A simple vista, la ruta que recorre los viejos territorios de la Nación Navajo entre Utah, Nuevo México, Arizona y Colorado es una más de tantas carreteras semidesérticas que atraviesan el sudoeste de los EE.UU.
No obstante, y a pesar de esa aparente normalidad, ciertos conductores prefieren aún hacer un rodeo y eludir (a costa de hacer más kilómetros) meterse con su turismo en esa larga línea recta de asfalto que a lo largo de prácticamente doscientos kilómetros transcurre entre páramos despoblados y enormes rocas. Y eso es por el hecho de que el poder de la sugestión viaja más deprisa que cualquier vehículo y la superchería no comprende de consumos de gasolina.
La razón habría que buscarla en la poco afortunada numeración de la vía en cuestión. En 1926 la Agencia Federal de Carreteras y Transporte le asignó rutinariamente el número 666 y la senda pasó a ser famosa medio de verdad, medio de broma, como la 'Autopista del Diablo'. claro esta que no pasó bastante tiempo antes que la máquina de crear leyendas urbanas se pusiese en marcha y se empezara a charlar de accidentes, muertes, desapariciones y todo género de espantosas cuitas que aguardaban a quienes se atrevían a circular por ella.
Generalmente la cosa hubiese quedado poco menos que en una anécdota local… si no fuese por el hecho de que los responsables de tráfico del Estado de Nevada descubrieron que sus estadísticas reflejaban, ciertamente, un mayor número de accidentes y muertes de lo frecuente en esta clase de vías.
Asimismo los registros de las llamadas a los servicios de auxilio mostraban un alto índice de aviso de averías, con lo que, de cara a la constatación, la Ruta 666 fue incluida en la lista de las veinte carreteras más peligrosas de todos y cada uno de los EE.UU. El tema se dio a conocer prácticamente de inmediato en los periódicos de la zona, de allá a los medios sensacionalistas de tirada nacional… y desde ahí el fenómeno ya se volvió irrefrenable.

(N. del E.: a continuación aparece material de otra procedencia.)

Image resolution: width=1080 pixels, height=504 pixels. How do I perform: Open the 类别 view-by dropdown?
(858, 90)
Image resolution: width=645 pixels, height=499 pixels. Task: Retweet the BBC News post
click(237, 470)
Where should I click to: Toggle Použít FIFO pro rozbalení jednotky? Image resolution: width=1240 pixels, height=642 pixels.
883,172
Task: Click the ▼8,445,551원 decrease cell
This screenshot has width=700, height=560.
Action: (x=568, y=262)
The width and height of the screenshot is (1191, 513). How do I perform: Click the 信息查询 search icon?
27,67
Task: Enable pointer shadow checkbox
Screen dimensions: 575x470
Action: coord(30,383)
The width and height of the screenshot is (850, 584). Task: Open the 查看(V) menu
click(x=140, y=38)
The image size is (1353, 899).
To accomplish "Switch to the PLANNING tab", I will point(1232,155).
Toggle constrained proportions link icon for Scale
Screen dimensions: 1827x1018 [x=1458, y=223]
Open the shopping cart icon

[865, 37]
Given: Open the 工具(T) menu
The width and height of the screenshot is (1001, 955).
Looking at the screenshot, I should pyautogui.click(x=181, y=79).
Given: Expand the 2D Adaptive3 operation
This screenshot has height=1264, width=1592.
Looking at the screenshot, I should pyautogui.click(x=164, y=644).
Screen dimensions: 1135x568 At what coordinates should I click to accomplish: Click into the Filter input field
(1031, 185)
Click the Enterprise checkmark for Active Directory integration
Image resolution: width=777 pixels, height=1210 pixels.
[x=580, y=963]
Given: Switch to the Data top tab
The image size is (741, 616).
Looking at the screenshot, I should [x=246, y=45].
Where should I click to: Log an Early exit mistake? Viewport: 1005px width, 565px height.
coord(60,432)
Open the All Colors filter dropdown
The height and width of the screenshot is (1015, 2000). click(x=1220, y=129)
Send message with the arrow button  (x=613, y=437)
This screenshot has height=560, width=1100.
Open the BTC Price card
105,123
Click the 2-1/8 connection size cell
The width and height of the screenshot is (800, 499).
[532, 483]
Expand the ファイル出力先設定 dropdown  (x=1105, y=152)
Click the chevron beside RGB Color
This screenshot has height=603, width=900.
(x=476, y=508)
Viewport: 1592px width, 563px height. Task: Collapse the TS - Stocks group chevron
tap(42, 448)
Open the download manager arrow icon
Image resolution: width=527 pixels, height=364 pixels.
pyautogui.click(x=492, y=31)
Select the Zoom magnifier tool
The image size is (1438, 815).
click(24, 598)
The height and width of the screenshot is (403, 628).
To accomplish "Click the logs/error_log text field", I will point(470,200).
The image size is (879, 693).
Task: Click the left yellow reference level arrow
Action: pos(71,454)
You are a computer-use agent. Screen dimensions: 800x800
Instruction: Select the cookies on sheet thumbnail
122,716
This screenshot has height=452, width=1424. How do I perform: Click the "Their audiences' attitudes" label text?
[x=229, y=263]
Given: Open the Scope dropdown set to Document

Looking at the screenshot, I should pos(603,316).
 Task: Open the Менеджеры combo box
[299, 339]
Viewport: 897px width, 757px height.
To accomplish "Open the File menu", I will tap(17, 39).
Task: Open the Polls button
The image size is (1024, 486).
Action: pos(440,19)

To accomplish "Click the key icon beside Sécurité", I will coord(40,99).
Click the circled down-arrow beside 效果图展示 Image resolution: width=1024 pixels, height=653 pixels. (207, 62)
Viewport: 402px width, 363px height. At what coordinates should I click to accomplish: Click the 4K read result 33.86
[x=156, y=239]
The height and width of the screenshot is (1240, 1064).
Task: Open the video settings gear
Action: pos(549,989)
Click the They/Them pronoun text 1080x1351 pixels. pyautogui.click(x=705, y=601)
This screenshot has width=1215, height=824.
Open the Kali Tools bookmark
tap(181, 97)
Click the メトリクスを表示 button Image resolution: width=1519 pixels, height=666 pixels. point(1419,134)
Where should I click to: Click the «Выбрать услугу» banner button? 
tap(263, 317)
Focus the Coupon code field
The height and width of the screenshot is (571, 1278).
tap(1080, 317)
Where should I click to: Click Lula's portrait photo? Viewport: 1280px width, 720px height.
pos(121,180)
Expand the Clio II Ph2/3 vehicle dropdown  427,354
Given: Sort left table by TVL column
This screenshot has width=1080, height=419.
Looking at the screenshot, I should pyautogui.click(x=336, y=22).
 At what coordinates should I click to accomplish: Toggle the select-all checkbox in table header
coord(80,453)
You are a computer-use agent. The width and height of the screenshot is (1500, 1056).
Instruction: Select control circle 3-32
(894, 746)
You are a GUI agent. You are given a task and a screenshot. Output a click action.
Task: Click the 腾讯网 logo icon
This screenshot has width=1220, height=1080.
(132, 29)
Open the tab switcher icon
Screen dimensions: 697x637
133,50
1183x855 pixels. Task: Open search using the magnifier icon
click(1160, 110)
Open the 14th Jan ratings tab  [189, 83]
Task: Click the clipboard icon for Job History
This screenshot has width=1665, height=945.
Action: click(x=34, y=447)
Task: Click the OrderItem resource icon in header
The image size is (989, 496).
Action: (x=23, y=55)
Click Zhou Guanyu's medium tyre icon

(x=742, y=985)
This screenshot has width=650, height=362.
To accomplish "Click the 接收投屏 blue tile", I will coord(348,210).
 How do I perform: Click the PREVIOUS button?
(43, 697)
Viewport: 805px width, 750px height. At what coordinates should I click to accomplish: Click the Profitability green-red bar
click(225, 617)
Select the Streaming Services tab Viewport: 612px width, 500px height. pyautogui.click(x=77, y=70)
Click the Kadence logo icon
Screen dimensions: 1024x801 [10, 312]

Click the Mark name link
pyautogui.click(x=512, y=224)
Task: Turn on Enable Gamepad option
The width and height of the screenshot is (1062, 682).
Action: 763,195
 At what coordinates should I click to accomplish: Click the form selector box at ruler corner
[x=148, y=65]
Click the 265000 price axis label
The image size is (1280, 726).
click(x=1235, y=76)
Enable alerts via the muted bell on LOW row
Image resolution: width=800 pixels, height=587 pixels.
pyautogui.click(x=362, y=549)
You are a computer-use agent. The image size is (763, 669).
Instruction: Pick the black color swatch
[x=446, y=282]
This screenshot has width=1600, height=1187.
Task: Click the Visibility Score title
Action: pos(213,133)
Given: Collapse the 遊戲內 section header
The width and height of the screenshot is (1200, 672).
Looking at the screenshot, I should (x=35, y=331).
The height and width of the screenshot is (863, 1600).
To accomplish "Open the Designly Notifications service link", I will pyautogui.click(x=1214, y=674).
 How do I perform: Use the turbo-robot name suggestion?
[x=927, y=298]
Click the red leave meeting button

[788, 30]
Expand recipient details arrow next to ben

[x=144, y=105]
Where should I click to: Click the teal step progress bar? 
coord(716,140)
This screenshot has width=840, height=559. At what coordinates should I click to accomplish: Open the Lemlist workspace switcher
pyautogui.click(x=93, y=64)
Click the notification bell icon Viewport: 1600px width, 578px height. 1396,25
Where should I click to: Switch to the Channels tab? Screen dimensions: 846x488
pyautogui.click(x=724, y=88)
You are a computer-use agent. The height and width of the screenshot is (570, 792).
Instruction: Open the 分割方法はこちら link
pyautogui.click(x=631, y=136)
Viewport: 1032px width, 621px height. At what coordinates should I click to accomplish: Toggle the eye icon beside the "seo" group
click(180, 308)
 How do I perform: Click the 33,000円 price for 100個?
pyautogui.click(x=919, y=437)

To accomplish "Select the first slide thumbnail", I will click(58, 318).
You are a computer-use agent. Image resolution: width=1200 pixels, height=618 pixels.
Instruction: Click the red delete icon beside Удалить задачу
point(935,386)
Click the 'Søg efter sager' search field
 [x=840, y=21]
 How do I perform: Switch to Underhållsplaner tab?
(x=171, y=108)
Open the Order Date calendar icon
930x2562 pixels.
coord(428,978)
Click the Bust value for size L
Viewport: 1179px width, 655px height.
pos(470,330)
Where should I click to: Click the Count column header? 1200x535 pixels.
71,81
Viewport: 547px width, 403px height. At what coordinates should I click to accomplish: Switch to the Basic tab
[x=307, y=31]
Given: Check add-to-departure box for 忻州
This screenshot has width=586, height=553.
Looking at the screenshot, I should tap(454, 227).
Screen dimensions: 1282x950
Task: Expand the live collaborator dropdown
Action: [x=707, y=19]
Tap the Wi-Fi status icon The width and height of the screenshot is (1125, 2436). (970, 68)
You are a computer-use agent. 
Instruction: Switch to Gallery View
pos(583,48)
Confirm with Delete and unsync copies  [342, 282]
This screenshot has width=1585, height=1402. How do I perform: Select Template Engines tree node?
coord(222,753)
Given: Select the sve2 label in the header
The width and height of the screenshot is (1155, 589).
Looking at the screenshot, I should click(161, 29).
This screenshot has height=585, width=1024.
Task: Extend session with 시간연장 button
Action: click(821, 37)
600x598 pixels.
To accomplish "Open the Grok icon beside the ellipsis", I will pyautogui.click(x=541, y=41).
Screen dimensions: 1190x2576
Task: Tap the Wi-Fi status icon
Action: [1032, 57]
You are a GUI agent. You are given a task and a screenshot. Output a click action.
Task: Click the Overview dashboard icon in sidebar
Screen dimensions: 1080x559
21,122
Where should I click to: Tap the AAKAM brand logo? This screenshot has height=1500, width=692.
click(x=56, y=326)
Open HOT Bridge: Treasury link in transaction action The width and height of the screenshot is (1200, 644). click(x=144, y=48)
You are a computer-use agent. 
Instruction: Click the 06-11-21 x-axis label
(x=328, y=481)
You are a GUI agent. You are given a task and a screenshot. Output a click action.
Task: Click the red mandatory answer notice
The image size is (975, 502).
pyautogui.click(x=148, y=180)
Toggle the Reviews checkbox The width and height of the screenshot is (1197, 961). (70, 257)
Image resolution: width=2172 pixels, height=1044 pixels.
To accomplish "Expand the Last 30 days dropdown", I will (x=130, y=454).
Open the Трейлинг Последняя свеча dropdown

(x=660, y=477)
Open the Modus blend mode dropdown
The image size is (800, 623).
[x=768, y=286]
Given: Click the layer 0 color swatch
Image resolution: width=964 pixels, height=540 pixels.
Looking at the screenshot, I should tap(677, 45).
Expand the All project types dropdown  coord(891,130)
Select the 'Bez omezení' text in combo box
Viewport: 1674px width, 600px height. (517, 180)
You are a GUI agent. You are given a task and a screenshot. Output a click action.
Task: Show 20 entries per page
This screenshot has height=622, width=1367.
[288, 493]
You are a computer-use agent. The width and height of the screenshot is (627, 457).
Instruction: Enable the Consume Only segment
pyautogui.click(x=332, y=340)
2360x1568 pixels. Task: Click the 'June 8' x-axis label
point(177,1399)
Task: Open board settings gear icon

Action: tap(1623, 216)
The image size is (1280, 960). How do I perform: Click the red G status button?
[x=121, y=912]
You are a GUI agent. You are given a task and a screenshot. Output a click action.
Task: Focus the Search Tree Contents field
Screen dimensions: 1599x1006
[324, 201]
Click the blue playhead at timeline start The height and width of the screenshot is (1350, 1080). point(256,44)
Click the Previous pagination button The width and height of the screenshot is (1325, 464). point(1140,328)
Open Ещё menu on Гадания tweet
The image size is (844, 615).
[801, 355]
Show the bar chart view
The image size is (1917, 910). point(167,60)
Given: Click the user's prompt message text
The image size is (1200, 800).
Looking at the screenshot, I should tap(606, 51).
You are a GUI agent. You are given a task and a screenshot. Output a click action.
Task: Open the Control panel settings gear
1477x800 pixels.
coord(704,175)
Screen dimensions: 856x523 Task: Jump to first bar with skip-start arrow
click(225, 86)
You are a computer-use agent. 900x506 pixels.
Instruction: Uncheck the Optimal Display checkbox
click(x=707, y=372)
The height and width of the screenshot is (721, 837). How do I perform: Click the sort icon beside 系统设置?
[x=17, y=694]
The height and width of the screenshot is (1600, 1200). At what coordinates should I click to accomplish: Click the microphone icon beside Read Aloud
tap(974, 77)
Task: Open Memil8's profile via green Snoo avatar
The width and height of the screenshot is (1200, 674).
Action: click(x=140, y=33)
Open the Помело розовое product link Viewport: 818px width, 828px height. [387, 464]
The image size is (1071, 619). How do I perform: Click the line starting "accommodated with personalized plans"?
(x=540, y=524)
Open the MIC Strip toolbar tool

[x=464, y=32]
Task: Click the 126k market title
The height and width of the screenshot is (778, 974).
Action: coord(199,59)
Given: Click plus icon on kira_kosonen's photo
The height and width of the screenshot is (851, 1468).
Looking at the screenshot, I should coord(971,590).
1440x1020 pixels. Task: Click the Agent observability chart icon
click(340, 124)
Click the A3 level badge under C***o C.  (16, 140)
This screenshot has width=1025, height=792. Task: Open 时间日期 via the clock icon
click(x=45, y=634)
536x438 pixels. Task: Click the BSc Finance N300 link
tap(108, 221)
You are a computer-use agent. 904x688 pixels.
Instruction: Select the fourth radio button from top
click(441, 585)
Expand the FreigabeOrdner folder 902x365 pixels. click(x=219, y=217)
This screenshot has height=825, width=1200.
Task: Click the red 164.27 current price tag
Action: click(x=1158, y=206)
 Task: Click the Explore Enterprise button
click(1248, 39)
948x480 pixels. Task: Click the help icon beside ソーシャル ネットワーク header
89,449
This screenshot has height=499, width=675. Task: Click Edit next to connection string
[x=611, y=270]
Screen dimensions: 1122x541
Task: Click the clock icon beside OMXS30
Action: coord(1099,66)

Tras la pertinente investigación llegaron a la conclusión de que si la Ruta 666 tenía efectivamente unas estadísticas de accidentes más elevadas era por el hecho de que su trazado monótono y hastiado terminaba generando un efecto soporífero en muchos conductores, el pavimento se hallaba en mal estado y la prácticamente nula presencia policial invitaba a los excesos con el pedal a todo gas. Por otro lado, las averías eran rebosantes por el hecho de que asimismo muchos eran los automóviles con un mantenimiento deficiente que no soportaban el castigo de esos doscientos kilómetros de un calor agobiante de día y un frío glacial de noche.
Mas de nada sirvieron las explicaciones oficiales. Aun en una temporada en la que no existían ni Internet ni los vídeos virales, la Ruta 666 se transformó en una carretera infestada de vehículos espectrales sin absolutamente nadie al volante, animales mefistofélicos que como sabueso de Baskerville devoraban a los incautos automovilistas, pálidos fantasmas que hacían auto-stop (sí, como es natural, se trata de la versión local de la muchacha de la curva) y hasta sórdidas historias de canibalismo e insensatez en los arcenes.
Como acostumbra a ser frecuente en este género de lugares señalados por la historia de leyenda negra y la superchería, la carretera 666 se terminó transformando en un centro de peregrinación para los amantes de lo sobrenatural. Los buscadores web de espectros campando a sus anchas por la senda mefistofélica se terminaron transformando en un riesgo real para el resto de conductores y el hurto continuado de las señales de tráfico en las que aparecía el número 666 representaba una pequeña fortuna. Por último la Administración Federal tomó cartas en el tema y en 2003 decidió reacondicionarla y mudarle el nombre de Ruta 666 a la de Ruta 491.
Si bien, 12 años tras su nueva denominación oficial, la vieja Ruta 666 prosigue siendo un lugar común de las leyendas urbanas lo mismo que de historias locales de terror, ya no es tan popular entre los apasionados a lo enigmático, con lo que son cada vez más los conductores que circulan por ella con toda normalidad.